EXERCISE DESCRIPTION: For the entries below, print exactly the lines between the line holding "[Account page] (110, 143)" and the line holding "Home (596, 2125)", inclusive, and nothing else.

----- MATERIALS PROVIDED

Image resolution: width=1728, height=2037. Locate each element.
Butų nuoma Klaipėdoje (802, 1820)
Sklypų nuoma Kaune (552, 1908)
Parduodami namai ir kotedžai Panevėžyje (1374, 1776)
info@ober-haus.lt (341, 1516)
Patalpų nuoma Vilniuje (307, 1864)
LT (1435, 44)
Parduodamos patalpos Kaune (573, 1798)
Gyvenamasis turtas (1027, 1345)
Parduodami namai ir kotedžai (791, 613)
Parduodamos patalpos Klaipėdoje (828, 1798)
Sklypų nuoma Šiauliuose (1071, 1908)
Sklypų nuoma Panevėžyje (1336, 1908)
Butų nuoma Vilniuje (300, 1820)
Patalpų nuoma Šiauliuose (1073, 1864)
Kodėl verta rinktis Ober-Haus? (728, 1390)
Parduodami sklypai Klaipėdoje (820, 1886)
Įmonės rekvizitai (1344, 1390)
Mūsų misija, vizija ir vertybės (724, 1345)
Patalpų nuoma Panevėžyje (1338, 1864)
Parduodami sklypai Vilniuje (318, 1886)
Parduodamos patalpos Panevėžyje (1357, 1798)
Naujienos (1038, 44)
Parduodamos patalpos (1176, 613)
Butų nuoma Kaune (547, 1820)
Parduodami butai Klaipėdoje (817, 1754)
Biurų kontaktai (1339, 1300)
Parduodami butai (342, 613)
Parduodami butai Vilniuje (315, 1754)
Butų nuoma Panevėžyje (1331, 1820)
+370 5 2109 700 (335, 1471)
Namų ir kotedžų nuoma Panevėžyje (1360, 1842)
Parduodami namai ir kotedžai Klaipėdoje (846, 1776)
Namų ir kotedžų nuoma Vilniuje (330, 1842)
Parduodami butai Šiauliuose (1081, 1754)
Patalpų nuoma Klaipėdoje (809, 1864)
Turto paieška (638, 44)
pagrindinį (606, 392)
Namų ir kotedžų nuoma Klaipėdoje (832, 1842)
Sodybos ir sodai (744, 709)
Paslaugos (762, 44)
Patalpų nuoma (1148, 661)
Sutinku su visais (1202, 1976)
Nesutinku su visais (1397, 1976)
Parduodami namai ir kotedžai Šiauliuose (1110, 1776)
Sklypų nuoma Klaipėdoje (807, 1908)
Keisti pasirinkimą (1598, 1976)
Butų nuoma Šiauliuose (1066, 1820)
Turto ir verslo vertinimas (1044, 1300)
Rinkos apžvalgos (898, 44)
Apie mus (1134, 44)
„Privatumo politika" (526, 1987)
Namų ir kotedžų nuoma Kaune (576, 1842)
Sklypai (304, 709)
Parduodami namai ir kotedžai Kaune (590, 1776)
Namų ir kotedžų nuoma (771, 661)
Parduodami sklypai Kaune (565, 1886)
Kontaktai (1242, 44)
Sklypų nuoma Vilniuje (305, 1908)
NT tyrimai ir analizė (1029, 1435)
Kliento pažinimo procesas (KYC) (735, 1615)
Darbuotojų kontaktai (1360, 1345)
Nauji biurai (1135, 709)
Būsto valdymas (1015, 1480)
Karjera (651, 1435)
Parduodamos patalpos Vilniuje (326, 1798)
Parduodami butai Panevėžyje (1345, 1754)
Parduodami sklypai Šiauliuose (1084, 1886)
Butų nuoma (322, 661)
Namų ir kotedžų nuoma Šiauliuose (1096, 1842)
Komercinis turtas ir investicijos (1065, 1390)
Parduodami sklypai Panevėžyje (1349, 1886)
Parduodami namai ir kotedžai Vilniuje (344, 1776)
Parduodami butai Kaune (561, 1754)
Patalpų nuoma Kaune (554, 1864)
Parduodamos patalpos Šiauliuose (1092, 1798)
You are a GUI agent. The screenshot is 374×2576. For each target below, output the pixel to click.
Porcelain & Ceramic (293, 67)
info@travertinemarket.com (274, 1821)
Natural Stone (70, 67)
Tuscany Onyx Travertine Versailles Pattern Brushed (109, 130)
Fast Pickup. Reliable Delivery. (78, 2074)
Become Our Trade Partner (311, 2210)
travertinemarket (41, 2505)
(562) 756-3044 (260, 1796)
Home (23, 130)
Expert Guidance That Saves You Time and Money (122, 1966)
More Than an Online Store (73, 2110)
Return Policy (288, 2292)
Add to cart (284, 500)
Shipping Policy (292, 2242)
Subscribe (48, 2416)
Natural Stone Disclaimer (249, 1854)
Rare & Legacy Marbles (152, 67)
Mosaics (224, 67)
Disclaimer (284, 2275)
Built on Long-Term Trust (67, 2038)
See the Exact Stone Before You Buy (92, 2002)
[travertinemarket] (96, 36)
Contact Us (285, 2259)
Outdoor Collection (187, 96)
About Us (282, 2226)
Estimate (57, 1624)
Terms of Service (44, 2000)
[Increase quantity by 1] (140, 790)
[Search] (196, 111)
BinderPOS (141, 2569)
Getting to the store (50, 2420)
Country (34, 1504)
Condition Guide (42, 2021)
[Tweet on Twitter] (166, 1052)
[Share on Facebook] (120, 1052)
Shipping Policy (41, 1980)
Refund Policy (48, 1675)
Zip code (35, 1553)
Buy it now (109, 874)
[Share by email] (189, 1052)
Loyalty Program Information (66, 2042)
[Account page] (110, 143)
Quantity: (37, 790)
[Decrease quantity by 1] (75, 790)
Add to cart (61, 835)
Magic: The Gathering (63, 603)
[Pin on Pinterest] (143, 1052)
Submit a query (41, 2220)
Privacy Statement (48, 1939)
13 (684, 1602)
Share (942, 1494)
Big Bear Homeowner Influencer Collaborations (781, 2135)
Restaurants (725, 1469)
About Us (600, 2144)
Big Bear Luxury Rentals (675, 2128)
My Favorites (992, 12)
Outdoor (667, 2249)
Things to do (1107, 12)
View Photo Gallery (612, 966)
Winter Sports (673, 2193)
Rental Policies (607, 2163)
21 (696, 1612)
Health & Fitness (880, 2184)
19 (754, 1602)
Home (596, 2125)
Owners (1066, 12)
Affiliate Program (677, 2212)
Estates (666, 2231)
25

----------

THE ANSWER:
[Account page] (110, 143)
Quantity: (37, 790)
[Decrease quantity by 1] (75, 790)
Add to cart (61, 835)
Magic: The Gathering (63, 603)
[Pin on Pinterest] (143, 1052)
Submit a query (41, 2220)
Privacy Statement (48, 1939)
13 (684, 1602)
Share (942, 1494)
Big Bear Homeowner Influencer Collaborations (781, 2135)
Restaurants (725, 1469)
About Us (600, 2144)
Big Bear Luxury Rentals (675, 2128)
My Favorites (992, 12)
Outdoor (667, 2249)
Things to do (1107, 12)
View Photo Gallery (612, 966)
Winter Sports (673, 2193)
Rental Policies (607, 2163)
21 (696, 1612)
Health & Fitness (880, 2184)
19 (754, 1602)
Home (596, 2125)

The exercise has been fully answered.